Seza Mis Horuz (S. M. H:) (1956) ©2017 Onur Vakfı
Görüşen Kişi: Devim GECE ( D.G:)
Görüşmeden Yürüyüş ve Mitingler ile ilgili bölüm:
1 Mayıs 77 yani bu çoğunluk ama 77 1 Mayıs’ı öncesi birtakım tartışmalar falan da vardı o zaman.
1976 bende flu kalmış, çok fazla anımsamıyorum ama 1977 çok net çünkü içindeydim o dönemde. Gerçekten Türkiye tarihinin görüp göreceği en muhteşem mitingdi o zaman, 500 bin kişi alana geldi, şarkısı da var ya, gerçekten müthiş bir mitingdi.

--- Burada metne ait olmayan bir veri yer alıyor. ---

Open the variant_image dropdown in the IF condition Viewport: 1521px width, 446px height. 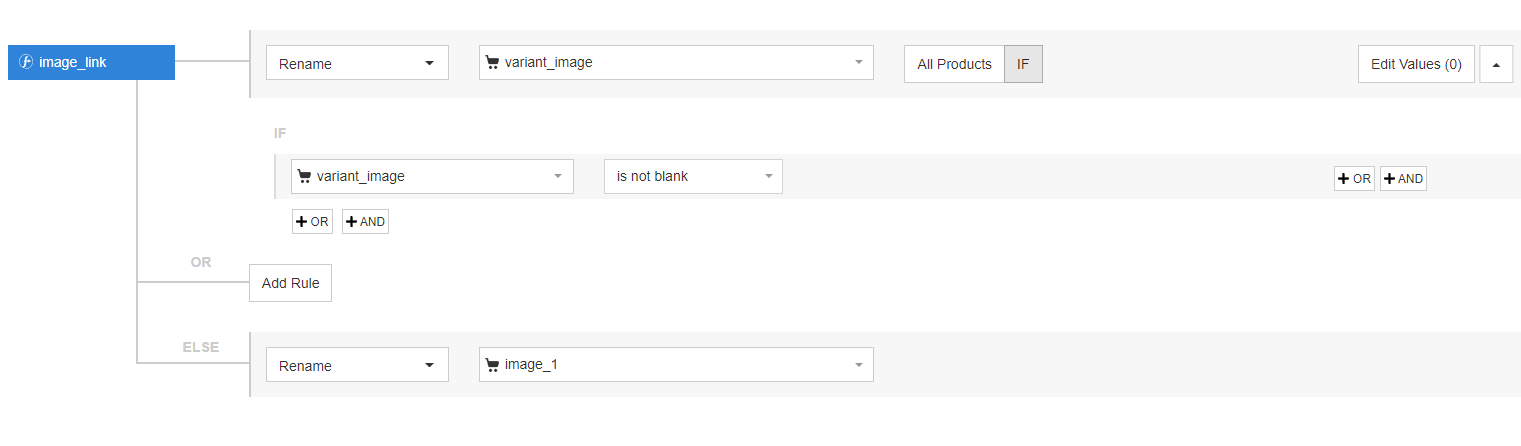point(432,176)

Her taraftan insanlar Taksim’e doğru akmaya başladılar, herkes örgütlü, disiplinli, pankartıyla falan akın akın gitmeye başlamıştı, çok büyük bir şeydi ve müthiş bir coşku vermişti o 1 Mayıs 1977! Ama 1977 1 Mayıs’ı öncesi birtakım tartışmalar falan da vardı o zaman. Yani bu hem soldaki yetersizlikler hem devletin bunu bahane etmesi, bunu kışkırtması vesaire de içine katılarak katliam örgütlendi. Yani gerçekten bilinçli yapılan bir katliam oldu.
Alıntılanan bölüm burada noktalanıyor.